One other section that I attended at the Society of Biblical Literature meeting in Baltimore was devoted to the field of social memory and the historical Jesus. This was a very interesting panel, of four papers, devoted to what we can say about the recollections of Jesus found in the Gospels, based on what psychologists now tell us about memory, and what historians familiar with this psychological work are saying about how the past can be remembered. I found one paper in particular to be especially interesting, because the author, a very smart scholar named Zeba Crook, used developments in the psychology of memory to argue that we can NOT know anything about the historical Jesus.

Crook’s paper (I’m reconstructing this from my mind, based on what I heard two days ago; I may get some of this wrong. But if Crook’s point is correct, then I can’t reconstruct the event at all, as you’ll see!) was based on the phenomenon of memory distortion. Psychologists have determined several things about memory and how it gets distorted.
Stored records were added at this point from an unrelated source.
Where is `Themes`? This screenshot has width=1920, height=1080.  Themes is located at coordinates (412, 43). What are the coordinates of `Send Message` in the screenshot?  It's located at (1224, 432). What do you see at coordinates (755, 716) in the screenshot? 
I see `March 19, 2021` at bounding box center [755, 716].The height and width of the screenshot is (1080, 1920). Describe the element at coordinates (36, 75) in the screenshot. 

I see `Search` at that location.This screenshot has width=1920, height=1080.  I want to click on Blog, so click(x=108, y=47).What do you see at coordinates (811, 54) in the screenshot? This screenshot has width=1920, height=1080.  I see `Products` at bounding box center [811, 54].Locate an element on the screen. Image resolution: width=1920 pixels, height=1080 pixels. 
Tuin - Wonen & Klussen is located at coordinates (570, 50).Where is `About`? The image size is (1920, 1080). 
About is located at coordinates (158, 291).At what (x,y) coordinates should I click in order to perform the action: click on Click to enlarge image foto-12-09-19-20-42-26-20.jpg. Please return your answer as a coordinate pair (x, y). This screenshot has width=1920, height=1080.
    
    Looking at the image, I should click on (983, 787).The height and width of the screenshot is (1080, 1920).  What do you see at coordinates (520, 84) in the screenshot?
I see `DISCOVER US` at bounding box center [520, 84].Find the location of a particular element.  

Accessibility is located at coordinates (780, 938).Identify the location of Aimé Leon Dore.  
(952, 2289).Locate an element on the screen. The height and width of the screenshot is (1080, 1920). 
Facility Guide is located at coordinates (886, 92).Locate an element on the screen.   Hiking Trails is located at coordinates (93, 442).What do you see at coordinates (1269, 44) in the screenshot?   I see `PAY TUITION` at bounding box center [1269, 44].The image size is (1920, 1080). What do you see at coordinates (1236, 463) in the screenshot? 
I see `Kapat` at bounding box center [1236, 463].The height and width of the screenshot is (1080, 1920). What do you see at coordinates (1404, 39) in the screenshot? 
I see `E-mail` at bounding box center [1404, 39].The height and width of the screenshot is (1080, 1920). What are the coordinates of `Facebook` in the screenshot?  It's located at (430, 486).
For one thing, distortion happens all the time, either because our memories are faulty or because in conversation with other people (or, say, with the media, as we read “accounts” what happened) our views about what took place change – away from what really happened.

Memory distortion happens all the time; it cannot be prevented; and here’s the tricky part – we are unable to differentiate, in our heads, between an accurate memory of what happened in the past and a distorted memory of it. When we mis-remember something, it is absolutely as vivid in our minds as a real memory as the thing that we remember correctly. Psychologists have shown all this. And what it means is that we don’t know ourselves whether our memories are distorted or not.

And so there have been studies of how people “remember” such things as the first war in Iraq, the Cuban missile crisis, the Allied victory in Europe, and have shown conclusively that these things in fact are misremembered.

The problem is that if “history” is based on how people remember the past – or how they portray the past in writing, even if they do so soon after the past events have transpired – and people consistently distort the past in their memories, then there is no way to have any real access to the past.